**BRIEF:** Please go line by line and repeat the data below exactly, with no images.

**RECORDS FOR THIS EXERCISE:**

------------------------------------------------------------

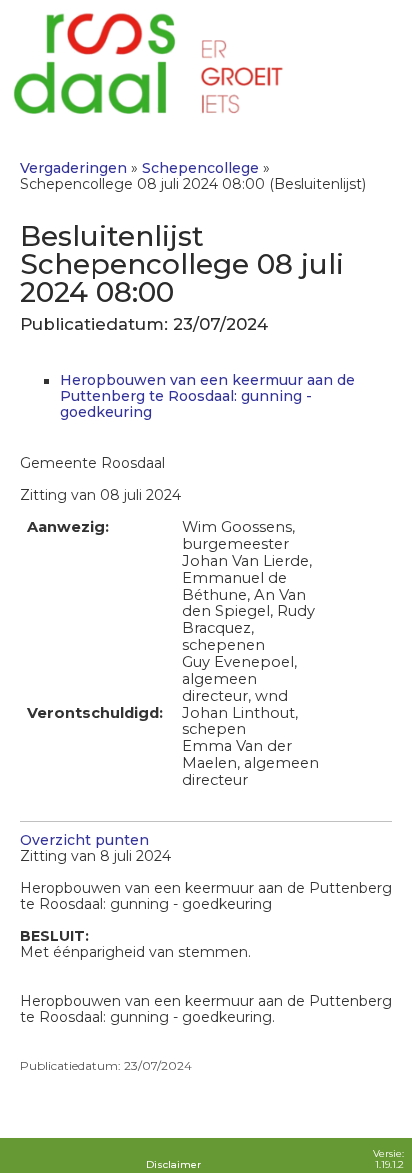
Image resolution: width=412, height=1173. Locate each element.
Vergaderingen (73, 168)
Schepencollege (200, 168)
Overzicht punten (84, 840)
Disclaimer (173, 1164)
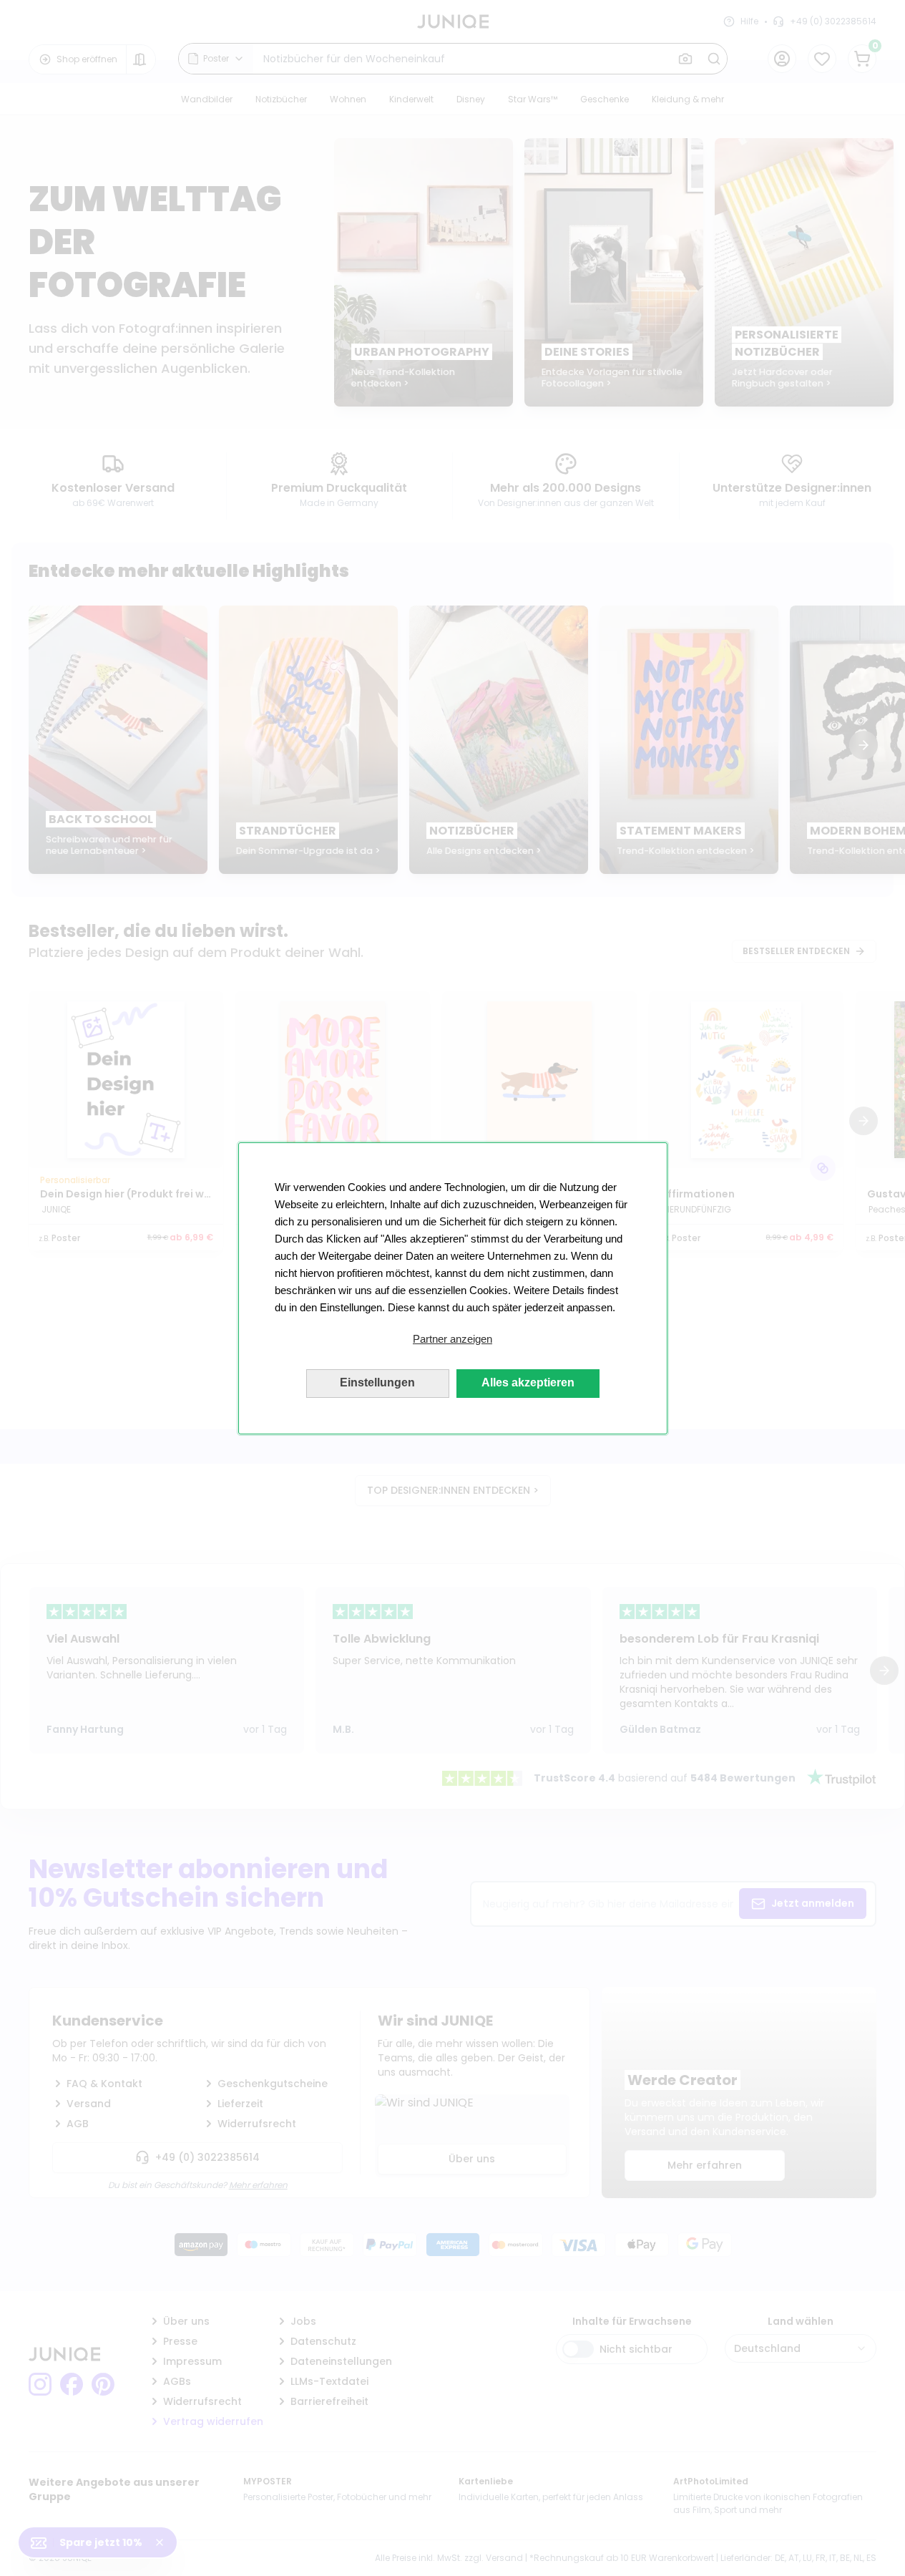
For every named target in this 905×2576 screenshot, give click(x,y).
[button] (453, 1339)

------------------------------------------------------------

**ANSWER TO THIS TASK:**
Image resolution: width=412, height=1173. Locate each element.
Vergaderingen (73, 168)
Schepencollege (200, 168)
Overzicht punten (84, 840)
Disclaimer (173, 1164)
For every named target in this 905×2576 screenshot, give click(x,y).
[button] (453, 1339)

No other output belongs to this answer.